Type out the entries below again, character for character.

BEGIN Material for the task

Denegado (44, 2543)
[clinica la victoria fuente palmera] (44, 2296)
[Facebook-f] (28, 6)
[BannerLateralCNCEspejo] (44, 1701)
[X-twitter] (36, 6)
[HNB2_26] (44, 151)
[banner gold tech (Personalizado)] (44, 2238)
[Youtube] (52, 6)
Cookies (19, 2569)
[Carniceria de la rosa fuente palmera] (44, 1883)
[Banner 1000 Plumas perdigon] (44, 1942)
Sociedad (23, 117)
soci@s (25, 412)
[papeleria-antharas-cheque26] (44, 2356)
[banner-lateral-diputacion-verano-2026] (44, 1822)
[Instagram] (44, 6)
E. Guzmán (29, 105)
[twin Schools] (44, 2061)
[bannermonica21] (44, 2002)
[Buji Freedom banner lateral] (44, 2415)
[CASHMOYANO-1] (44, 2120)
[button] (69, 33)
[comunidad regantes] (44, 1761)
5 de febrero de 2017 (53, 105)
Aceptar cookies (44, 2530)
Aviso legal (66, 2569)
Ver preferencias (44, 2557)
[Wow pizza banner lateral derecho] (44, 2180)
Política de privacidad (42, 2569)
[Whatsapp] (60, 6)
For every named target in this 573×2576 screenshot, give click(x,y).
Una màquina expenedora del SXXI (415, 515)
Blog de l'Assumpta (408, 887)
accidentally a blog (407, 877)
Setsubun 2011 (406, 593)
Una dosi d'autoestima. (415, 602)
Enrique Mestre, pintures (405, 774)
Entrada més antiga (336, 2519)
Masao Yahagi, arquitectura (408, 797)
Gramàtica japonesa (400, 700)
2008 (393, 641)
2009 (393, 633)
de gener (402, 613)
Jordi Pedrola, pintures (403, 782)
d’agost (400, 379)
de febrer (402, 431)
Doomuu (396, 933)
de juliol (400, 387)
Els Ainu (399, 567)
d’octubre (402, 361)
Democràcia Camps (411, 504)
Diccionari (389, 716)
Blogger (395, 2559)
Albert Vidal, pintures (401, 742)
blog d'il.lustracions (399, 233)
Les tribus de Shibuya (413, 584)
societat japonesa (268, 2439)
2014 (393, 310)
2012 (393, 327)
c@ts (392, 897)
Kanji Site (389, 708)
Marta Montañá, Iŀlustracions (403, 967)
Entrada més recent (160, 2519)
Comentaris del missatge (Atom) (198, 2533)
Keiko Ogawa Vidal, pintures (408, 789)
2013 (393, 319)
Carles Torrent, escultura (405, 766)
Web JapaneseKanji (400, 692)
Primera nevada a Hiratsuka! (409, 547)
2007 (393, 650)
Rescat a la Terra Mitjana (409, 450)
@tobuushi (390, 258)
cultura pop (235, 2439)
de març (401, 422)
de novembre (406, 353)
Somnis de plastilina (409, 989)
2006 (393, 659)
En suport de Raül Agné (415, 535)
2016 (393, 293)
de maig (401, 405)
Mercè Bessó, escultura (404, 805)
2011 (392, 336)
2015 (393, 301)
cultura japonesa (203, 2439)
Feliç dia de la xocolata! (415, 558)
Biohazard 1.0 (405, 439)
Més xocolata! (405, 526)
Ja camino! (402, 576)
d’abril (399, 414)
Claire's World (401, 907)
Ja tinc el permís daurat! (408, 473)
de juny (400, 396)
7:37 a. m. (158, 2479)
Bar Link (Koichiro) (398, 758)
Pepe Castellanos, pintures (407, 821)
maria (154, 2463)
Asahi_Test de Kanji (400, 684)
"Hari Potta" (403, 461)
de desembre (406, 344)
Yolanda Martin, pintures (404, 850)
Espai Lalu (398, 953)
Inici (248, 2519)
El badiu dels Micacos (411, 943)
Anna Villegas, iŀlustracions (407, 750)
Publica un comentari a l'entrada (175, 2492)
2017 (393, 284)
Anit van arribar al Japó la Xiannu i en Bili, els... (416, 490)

END Material for the task

__Solution for this exercise__
Denegado (44, 2543)
[clinica la victoria fuente palmera] (44, 2296)
[Facebook-f] (28, 6)
[BannerLateralCNCEspejo] (44, 1701)
[X-twitter] (36, 6)
[HNB2_26] (44, 151)
[banner gold tech (Personalizado)] (44, 2238)
[Youtube] (52, 6)
Cookies (19, 2569)
[Carniceria de la rosa fuente palmera] (44, 1883)
[Banner 1000 Plumas perdigon] (44, 1942)
Sociedad (23, 117)
soci@s (25, 412)
[papeleria-antharas-cheque26] (44, 2356)
[banner-lateral-diputacion-verano-2026] (44, 1822)
[Instagram] (44, 6)
E. Guzmán (29, 105)
[twin Schools] (44, 2061)
[bannermonica21] (44, 2002)
[Buji Freedom banner lateral] (44, 2415)
[CASHMOYANO-1] (44, 2120)
[button] (69, 33)
[comunidad regantes] (44, 1761)
5 de febrero de 2017 (53, 105)
Aceptar cookies (44, 2530)
Aviso legal (66, 2569)
Ver preferencias (44, 2557)
[Wow pizza banner lateral derecho] (44, 2180)
Política de privacidad (42, 2569)
[Whatsapp] (60, 6)
For every named target in this 573×2576 screenshot, give click(x,y).
Una màquina expenedora del SXXI (415, 515)
Blog de l'Assumpta (408, 887)
accidentally a blog (407, 877)
Setsubun 2011 (406, 593)
Una dosi d'autoestima. (415, 602)
Enrique Mestre, pintures (405, 774)
Entrada més antiga (336, 2519)
Masao Yahagi, arquitectura (408, 797)
Gramàtica japonesa (400, 700)
2008 (393, 641)
2009 (393, 633)
de gener (402, 613)
Jordi Pedrola, pintures (403, 782)
d’agost (400, 379)
de febrer (402, 431)
Doomuu (396, 933)
de juliol (400, 387)
Els Ainu (399, 567)
d’octubre (402, 361)
Democràcia Camps (411, 504)
Diccionari (389, 716)
Blogger (395, 2559)
Albert Vidal, pintures (401, 742)
blog d'il.lustracions (399, 233)
Les tribus de Shibuya (413, 584)
societat japonesa (268, 2439)
2014 (393, 310)
2012 (393, 327)
c@ts (392, 897)
Kanji Site (389, 708)
Marta Montañá, Iŀlustracions (403, 967)
Entrada més recent (160, 2519)
Comentaris del missatge (Atom) (198, 2533)
Keiko Ogawa Vidal, pintures (408, 789)
2013 (393, 319)
Carles Torrent, escultura (405, 766)
Web JapaneseKanji (400, 692)
Primera nevada a Hiratsuka! (409, 547)
2007 (393, 650)
Rescat a la Terra Mitjana (409, 450)
@tobuushi (390, 258)
cultura pop (235, 2439)
de març (401, 422)
de novembre (406, 353)
Somnis de plastilina (409, 989)
2006 (393, 659)
En suport de Raül Agné (415, 535)
2016 (393, 293)
de maig (401, 405)
Mercè Bessó, escultura (404, 805)
2011 (392, 336)
2015 (393, 301)
cultura japonesa (203, 2439)
Feliç dia de la xocolata! (415, 558)
Biohazard 1.0 (405, 439)
Més xocolata! (405, 526)
Ja camino! (402, 576)
d’abril (399, 414)
Claire's World (401, 907)
Ja tinc el permís daurat! (408, 473)
de juny (400, 396)
7:37 a. m. (158, 2479)
Bar Link (Koichiro) (398, 758)
Pepe Castellanos, pintures (407, 821)
maria (154, 2463)
Asahi_Test de Kanji (400, 684)
"Hari Potta" (403, 461)
de desembre (406, 344)
Yolanda Martin, pintures (404, 850)
Espai Lalu (398, 953)
Inici (248, 2519)
El badiu dels Micacos (411, 943)
Anna Villegas, iŀlustracions (407, 750)
Publica un comentari a l'entrada (175, 2492)
2017 (393, 284)
Anit van arribar al Japó la Xiannu i en Bili, els... (416, 490)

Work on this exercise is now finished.